Hyundai is in the process of scaling Boston Dynamics from an experimental startup to a mass-market robot brand. The company's best-known robot, Spot, has been the tip of the spear. The four-legged quasi-dog is already working on construction sites around the world, as a data collection and monitoring tool. (Spot robots are already used at Hyundai factories, including the Metaplant in Georgia.)

Its brother, Stretch, is a box-unloading wheeled robot that is already operating in a number of markets.  

Spot is already considered a world-beating robot. But the company’s humanoid project, Atlas, is a much tougher nut to crack. While specialty robots may offer advantages in many cases, the promise of a general-purpose human robot is much bigger, allowing you to replace humans in a one-to-one way. To do that, Atlas will be able to operate fully autonomously, lift up to 110 pounds and automatically replace its own battery, the company claims.

It’ll be able to do this in temperatures ranging from -4 degrees Fahrenheit (-20 degrees Celsius) and 104 degrees Fahrenheit (40° C), and you’ll be able to spray it off with a hose and use it in the rain. 

Tesla CEO Elon Musk says production Optimus robots will start working in its factory sometime next year, but you know how he is about timing. 

The point is, it should work just about anywhere you’d ask a human to work in normal conditions. But first, it’ll have the same first job as Tesla’s Optimus: go to work in its parent company’s auto factories.

How Are They Going To Get There?

At CES today, Hyundai said it plans to deploy Atlas humanoids at its auto plants, including the Metaplant. They’ll start with simple tasks, the company says, like arranging parts in order. The target for that is 2028, while the company claims they’ll be doing complex component assembly by 2030.

The idea is to use the dangerous, complex environment of an automotive factory as a training ground for tomorrow’s robot workers. Eventually, though, Hyundai and Boston Dynamics want to be doing large-scale production of robots.

It’ll build 30,000 units per year by 2028, the press release claims, and construct a factory in the U.S. with the capacity to build 30,000 units on its own. That’s part of Hyundai’s new effort to invest $26 billion into the U.S. over the next four years. 

Hyundai will also make robots under its own name, like this MoBed concept delivery robot.

But the foundation of this plan is a company-wide push to develop “real-world AI” (a term I first heard from Tesla’s Optimus plans). That’s already in progress. Hyundai announced a partnership with Nvidia at last year's CES, and is now adding another heavy hitter to its bench.

While Hyundai and Boston Dynamics develop the robot hardware, they’ll work together with Google’s DeepMind AI division on developing the software.
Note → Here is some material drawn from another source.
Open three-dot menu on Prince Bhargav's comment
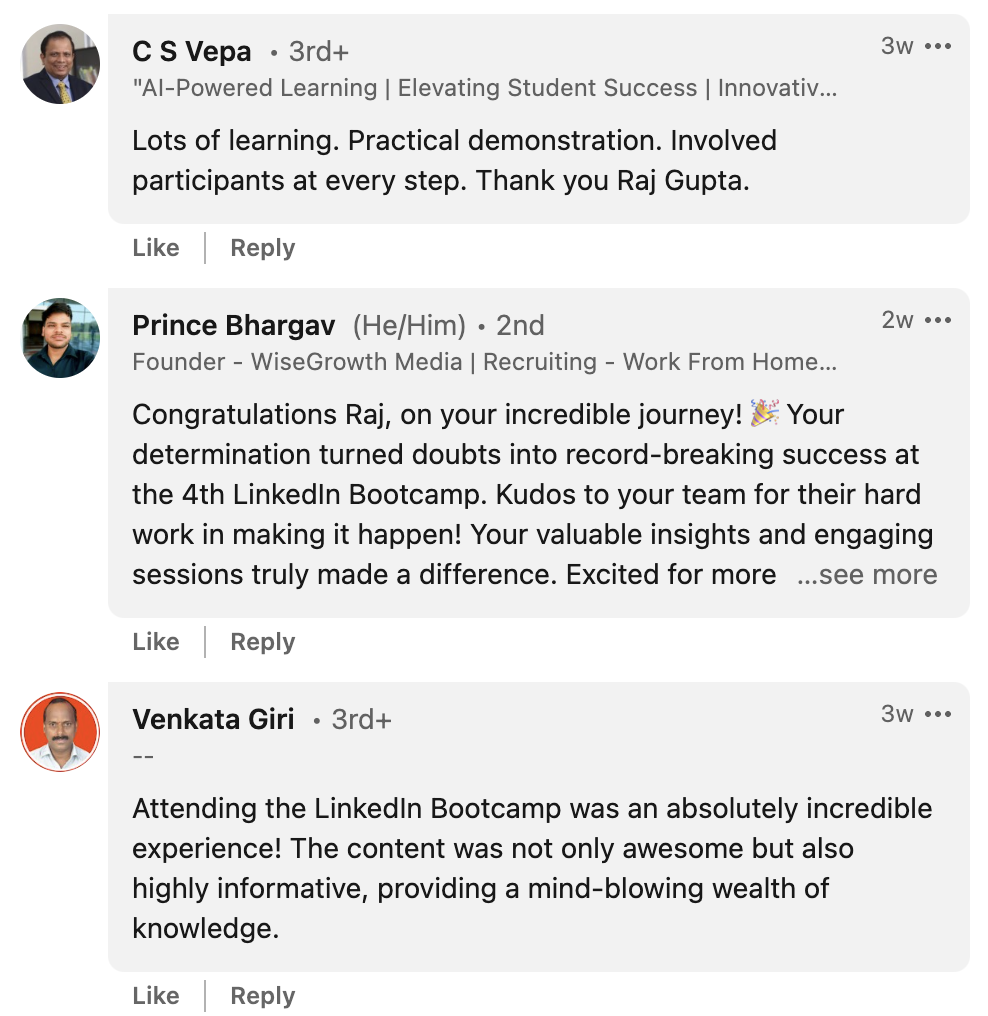The height and width of the screenshot is (1016, 988). 938,321

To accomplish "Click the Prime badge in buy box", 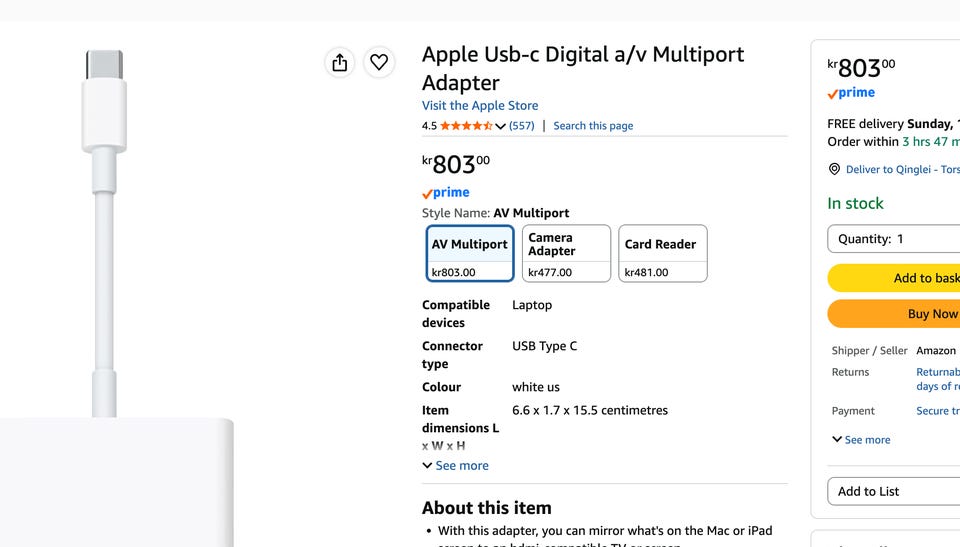I will pos(851,93).
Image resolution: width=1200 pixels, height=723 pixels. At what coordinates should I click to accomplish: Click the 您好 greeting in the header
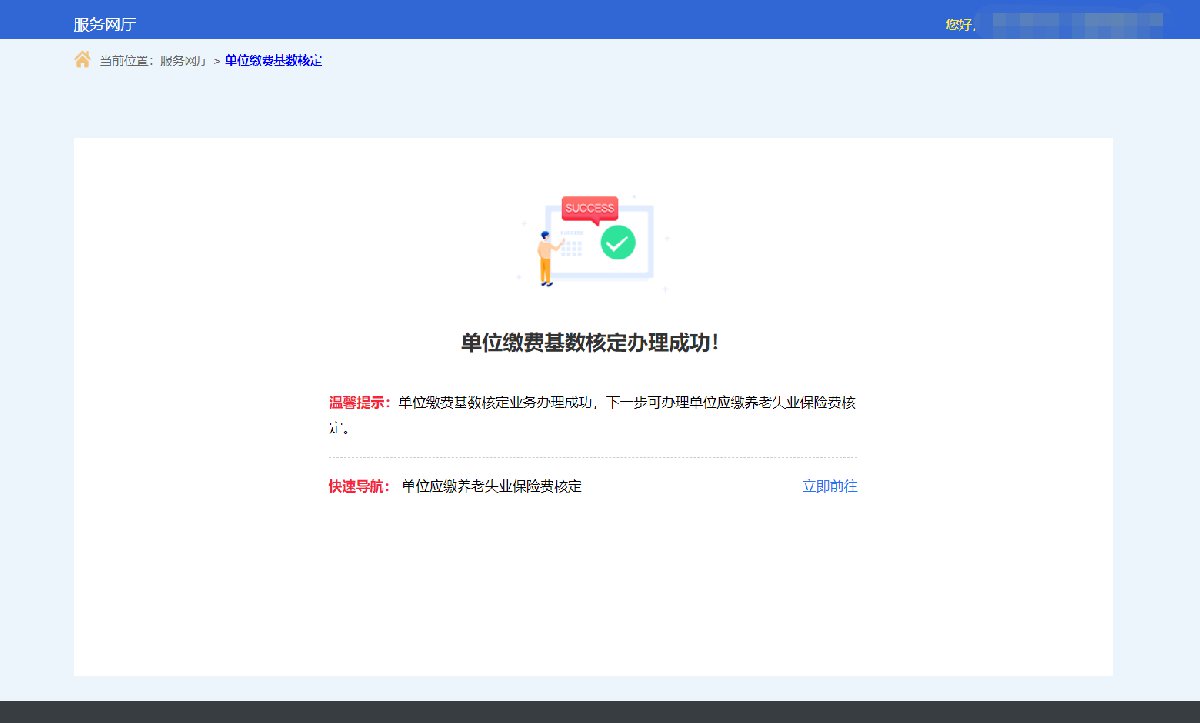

This goes with the division’s recent “Gemini Robotics” model, which is designed to allow robots to perceive, reason from and interact with the physical world.

That’s a huge get for Hyundai, as DeepMind is broadly considered one of the most sophisticated AI labs in the world.

Hyundai Atlas

And the company plans to apply its robotics lessons throughout its empire. From its logistics arm to its auto supplier arm to its ship-building division to its Hyundai-branded consumer-facing robots, like this one, Hyundai wants to push robotics across its global properties. The humanoid robot may be the Holy Grail of the market, but there are plenty of other opportunities to make money and cut costs here.

The Coming Robot Battle

Make no mistake: The humanoid robot market is coming, and the contest to dominate it has already started. Yet it is a gargantuan challenge to solve. Replicating the range of motion of the human body requires cutting-edge microelectronics for control, sophisticated joints for flexibility, a near-perfect AI for balance and perception and the flexibility to survive a limitless number of motions over a long service life.

No company has proven it can do this. But among those trying, the Hyundai Motor Group is among the only ones with a demonstrated lead in robotics, decades of experience in high-precision manufacturing and, now, a real AI strategy. Let’s see if the company can pull it off.